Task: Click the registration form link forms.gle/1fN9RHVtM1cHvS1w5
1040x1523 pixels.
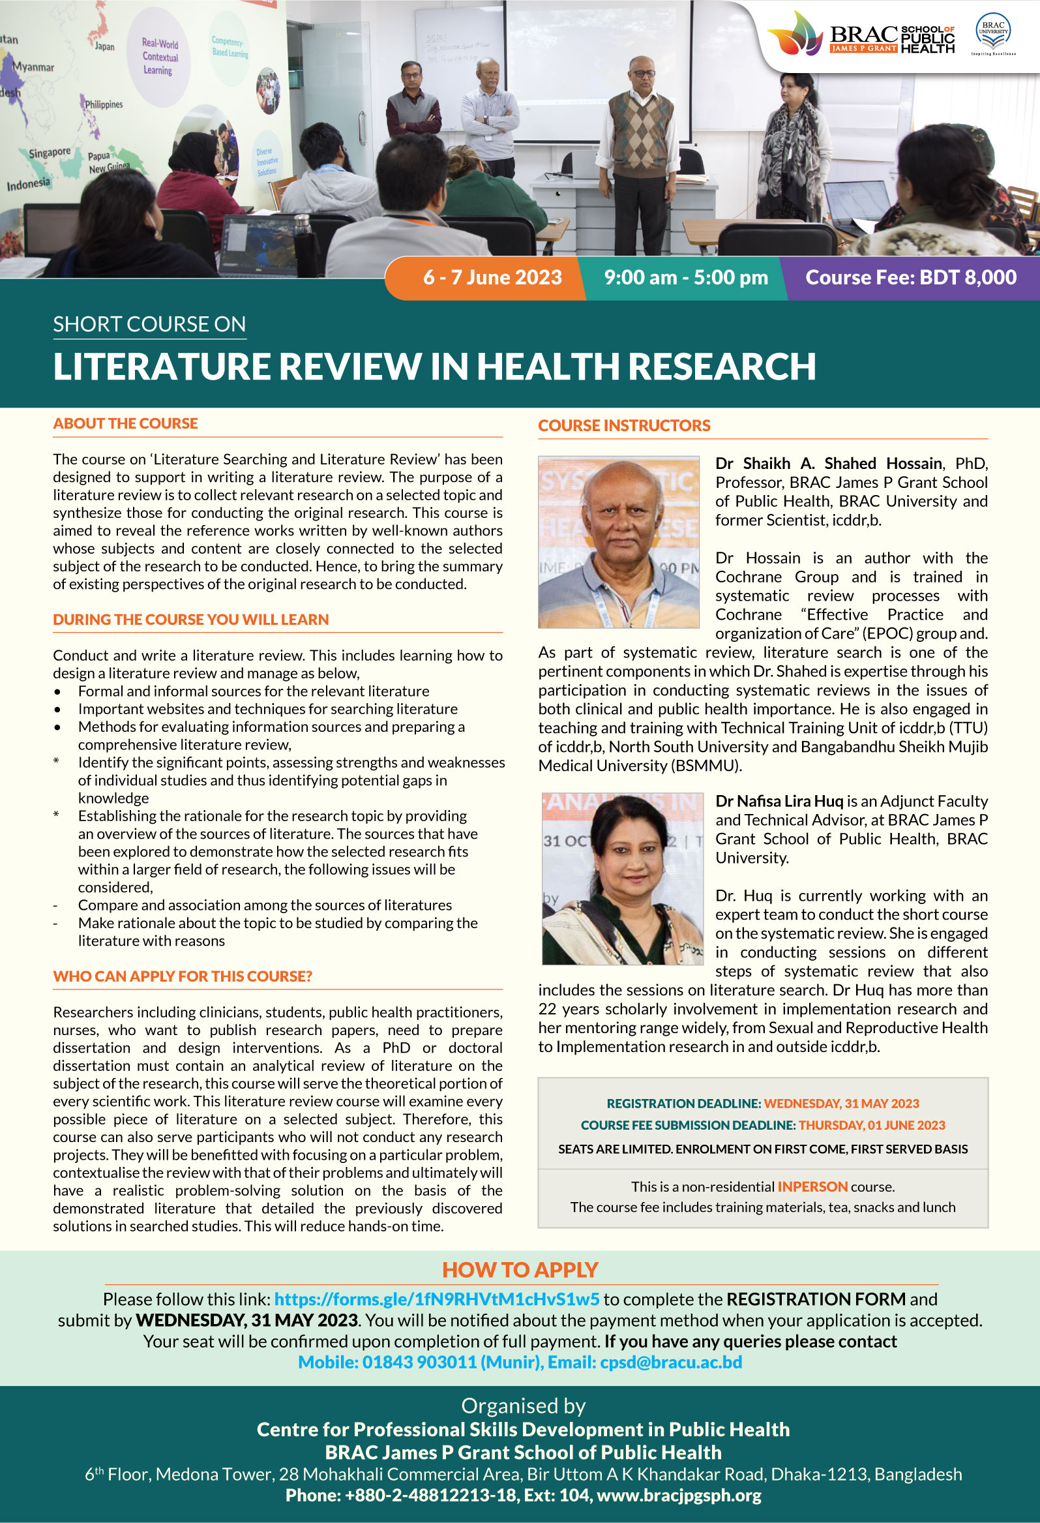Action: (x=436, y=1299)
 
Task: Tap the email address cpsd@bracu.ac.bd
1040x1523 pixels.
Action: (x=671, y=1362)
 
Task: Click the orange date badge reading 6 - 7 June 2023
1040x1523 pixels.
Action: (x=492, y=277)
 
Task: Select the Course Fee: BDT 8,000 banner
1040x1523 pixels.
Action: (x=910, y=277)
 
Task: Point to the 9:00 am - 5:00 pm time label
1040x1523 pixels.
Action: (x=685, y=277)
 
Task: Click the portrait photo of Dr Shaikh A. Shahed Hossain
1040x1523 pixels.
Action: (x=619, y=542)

WORK TO BE COMPLETED. Convert everything from the line containing "Task: Select the Course Fee: BDT 8,000 banner" down to the last line of the data above into a JSON list of strings, one string per line. Leave out blank lines.

SOLUTION.
[
  "Task: Select the Course Fee: BDT 8,000 banner",
  "1040x1523 pixels.",
  "Action: (x=910, y=277)",
  "Task: Point to the 9:00 am - 5:00 pm time label",
  "1040x1523 pixels.",
  "Action: (x=685, y=277)",
  "Task: Click the portrait photo of Dr Shaikh A. Shahed Hossain",
  "1040x1523 pixels.",
  "Action: (x=619, y=542)"
]